The end of a marriage may be a very emotional time, but the divorce process itself is largely about money. The division of property is often the most time-consuming and complicated part of any divorce.
New York law calls for the equitable distribution of marital property in divorce. This does not necessarily mean a 50-50 split. When deciding on property division, the courts look at the totality of the financial circumstances and, following state guidelines, arrive at a distribution that they believe is fair.
However, in most cases it is the parties themselves who decide on the division of property. First, they must list all their assets and separate their personal property from the marital property. Generally, marital property consists of assets acquired during the marriage, while separate property consists of assets acquired before the marriage, but some types of assets are exceptions. To reach a fair division, the parties have to take into account the earning potential of each ex-spouse and other concerns.
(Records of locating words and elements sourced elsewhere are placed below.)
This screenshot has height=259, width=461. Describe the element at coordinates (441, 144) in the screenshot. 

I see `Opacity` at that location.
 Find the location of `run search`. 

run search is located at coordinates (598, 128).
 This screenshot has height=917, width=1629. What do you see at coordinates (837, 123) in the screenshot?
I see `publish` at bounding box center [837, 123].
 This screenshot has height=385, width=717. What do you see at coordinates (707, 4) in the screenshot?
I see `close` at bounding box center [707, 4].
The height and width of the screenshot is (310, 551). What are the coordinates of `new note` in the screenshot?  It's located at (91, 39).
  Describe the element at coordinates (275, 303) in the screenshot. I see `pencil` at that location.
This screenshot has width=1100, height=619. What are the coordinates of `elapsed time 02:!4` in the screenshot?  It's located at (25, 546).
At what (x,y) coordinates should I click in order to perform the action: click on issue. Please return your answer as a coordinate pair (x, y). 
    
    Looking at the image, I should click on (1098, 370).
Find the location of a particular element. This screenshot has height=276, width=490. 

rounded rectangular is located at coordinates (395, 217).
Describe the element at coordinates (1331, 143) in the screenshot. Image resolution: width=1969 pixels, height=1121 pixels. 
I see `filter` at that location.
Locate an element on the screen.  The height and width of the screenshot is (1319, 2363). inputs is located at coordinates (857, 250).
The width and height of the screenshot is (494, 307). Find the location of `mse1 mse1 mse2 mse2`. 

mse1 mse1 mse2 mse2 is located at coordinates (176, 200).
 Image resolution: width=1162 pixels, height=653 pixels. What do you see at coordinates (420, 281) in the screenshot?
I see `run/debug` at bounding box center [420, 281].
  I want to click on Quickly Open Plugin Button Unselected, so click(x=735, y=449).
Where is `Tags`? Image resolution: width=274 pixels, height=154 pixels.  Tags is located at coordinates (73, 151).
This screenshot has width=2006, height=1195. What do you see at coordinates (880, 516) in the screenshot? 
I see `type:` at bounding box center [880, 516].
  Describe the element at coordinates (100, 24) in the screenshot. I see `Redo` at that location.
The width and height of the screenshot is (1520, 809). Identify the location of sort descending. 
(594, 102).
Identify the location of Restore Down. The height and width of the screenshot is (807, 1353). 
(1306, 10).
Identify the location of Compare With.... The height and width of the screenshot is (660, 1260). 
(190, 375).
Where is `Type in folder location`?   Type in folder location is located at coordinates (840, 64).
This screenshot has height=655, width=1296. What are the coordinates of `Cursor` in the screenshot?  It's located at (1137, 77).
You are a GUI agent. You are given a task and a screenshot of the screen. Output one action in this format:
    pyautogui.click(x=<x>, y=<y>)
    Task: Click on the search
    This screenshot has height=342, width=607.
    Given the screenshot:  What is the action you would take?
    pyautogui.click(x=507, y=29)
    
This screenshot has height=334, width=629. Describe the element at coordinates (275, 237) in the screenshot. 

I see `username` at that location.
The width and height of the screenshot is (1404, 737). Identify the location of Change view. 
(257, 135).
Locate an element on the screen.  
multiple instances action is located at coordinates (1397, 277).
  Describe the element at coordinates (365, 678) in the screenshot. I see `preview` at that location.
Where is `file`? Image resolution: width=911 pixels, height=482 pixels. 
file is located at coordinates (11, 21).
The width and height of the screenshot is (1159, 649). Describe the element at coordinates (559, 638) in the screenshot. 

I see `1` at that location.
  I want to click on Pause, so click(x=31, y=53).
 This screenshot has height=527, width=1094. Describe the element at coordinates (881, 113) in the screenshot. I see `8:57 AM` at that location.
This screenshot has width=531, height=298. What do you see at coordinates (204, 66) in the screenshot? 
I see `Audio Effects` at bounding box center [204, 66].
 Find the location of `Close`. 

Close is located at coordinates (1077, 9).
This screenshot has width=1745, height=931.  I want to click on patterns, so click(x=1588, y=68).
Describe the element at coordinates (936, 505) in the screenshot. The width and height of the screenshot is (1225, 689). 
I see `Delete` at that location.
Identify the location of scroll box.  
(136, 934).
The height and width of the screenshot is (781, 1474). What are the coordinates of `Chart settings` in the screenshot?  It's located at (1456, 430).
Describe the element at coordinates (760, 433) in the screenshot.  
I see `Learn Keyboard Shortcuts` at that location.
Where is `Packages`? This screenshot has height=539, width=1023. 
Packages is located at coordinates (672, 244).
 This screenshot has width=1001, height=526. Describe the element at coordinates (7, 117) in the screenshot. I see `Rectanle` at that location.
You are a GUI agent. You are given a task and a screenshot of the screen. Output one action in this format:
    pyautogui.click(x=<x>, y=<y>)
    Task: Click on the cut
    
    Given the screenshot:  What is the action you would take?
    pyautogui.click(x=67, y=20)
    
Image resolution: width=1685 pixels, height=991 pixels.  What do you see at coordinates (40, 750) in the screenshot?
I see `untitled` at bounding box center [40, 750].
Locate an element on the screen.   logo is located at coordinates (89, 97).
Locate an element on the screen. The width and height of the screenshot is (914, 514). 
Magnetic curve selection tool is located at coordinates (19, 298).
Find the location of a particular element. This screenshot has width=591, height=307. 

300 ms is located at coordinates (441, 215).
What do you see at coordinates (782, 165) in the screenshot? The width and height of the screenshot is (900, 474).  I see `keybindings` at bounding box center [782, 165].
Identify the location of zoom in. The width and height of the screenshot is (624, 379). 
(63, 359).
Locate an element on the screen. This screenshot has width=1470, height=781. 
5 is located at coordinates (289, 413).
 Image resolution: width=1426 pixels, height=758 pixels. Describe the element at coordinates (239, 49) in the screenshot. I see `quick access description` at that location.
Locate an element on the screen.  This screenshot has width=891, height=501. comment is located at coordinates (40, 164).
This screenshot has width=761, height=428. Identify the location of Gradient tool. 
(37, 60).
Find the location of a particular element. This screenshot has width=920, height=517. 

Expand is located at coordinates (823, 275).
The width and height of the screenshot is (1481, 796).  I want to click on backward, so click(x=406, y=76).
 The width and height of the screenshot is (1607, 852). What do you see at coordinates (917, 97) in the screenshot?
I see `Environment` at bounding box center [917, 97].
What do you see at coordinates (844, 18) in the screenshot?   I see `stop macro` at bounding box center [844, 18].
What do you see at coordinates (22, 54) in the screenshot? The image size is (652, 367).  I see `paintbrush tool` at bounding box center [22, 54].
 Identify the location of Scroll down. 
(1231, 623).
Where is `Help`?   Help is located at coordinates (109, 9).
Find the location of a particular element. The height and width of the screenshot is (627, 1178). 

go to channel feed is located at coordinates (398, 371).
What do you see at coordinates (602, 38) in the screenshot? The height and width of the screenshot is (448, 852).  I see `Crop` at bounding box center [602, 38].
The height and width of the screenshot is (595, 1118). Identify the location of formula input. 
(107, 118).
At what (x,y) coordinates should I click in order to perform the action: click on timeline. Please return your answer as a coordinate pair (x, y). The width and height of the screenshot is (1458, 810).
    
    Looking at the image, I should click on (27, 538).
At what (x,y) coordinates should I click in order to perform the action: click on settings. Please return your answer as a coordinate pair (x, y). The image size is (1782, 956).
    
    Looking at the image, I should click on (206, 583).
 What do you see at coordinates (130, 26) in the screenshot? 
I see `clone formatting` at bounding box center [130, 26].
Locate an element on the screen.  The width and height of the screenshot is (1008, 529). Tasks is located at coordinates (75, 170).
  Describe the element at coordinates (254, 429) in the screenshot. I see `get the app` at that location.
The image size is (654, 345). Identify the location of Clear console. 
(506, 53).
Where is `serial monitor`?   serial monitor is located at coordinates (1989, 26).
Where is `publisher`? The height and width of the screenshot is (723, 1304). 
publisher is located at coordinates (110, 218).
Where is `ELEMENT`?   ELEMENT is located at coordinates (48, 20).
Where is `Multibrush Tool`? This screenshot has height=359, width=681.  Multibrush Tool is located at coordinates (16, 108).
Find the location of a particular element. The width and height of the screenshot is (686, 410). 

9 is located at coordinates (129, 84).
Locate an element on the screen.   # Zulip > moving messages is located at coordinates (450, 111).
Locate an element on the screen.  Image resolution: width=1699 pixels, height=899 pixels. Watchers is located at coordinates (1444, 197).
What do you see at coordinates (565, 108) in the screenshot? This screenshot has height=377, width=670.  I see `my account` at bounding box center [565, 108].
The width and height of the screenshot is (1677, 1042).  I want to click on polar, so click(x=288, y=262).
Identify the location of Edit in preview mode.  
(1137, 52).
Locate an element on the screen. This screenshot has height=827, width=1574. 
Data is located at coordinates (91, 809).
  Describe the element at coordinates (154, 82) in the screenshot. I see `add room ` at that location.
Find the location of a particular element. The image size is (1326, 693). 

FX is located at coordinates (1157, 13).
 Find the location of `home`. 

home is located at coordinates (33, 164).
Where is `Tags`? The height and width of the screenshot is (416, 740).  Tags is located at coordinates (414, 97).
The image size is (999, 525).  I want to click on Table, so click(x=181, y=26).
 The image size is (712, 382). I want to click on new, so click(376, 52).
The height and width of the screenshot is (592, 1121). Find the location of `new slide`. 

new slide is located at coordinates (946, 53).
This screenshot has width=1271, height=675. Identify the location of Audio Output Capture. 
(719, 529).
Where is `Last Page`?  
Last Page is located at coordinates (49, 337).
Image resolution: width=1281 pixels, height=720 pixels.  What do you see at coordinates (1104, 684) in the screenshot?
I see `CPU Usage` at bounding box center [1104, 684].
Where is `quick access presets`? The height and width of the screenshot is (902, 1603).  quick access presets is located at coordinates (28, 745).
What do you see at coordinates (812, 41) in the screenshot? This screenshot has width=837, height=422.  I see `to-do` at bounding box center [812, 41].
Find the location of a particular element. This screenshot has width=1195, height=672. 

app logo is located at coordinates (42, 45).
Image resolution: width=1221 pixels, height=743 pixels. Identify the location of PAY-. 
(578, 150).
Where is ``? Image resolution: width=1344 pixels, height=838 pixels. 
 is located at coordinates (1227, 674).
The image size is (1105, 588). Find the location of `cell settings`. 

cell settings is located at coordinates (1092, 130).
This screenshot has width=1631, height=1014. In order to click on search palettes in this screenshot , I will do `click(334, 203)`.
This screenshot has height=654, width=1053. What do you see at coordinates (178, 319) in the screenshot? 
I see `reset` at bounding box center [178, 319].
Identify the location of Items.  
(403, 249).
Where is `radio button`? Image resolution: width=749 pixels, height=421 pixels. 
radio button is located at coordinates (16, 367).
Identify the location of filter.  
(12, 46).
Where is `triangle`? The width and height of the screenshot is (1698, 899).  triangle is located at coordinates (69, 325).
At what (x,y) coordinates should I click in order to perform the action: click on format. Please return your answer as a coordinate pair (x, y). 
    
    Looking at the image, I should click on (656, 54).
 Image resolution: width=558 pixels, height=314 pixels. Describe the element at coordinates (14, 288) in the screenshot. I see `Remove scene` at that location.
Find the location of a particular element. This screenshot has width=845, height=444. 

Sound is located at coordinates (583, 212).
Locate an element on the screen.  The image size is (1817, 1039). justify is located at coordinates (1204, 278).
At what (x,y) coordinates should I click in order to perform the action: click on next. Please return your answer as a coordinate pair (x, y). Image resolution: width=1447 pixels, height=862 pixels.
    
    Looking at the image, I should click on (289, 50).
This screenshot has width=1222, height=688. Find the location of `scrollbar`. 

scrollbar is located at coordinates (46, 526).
Since it’s usually the parties themselves who are deciding how to divide their marital property, this means the property division process consists of long and sometimes complex negotiations over how to split the assets.
For some types of assets, this can be relatively straightforward. For example, the spouses can split a joint checking account down the middle, with each taking half. Assuming each ex-spouse has roughly equal earning potential, this can be a fair division. Likewise, a family home owned in both parties’ names can be sold, with each party taking half the proceeds. Alternatively, one party can buy out the other’s share.
But for some complex assets, the division process can be technically difficult. If not handled property, the division of complex assets can lead to big problems, including tax issues and fines. Some of the most difficult issues involve assets that cannot yet be sold or withdrawn without losing significant value. One such asset is a retirement account.
Penalty for early withdrawal
For many Americans, a 401(K) or other retirement account represents a significant part of their net worth. Many retirement accounts are tied to a person’s employment, and cannot be withdrawn before retirement without incurring a steep financial penalty.
However, if the account increased in value during the marriage, that added value is typically considered part of the marital property, and so the worker’s spouse should receive part of it in a divorce. How can the parties divide the value without withdrawing from the account?
New York allows divorcing couples to get around this problem with something called a Domestic Relations Order, or DRO. This order instructs the manager of a pension plan or other qualifying retirement account to provide a share of the account to the holder’s ex-spouse when the holder retires.
Domestic relations orders can be complicated, and they don’t work with every type of account. It is important to seek out help from an experienced attorney before trying to divide a retirement account in divorce.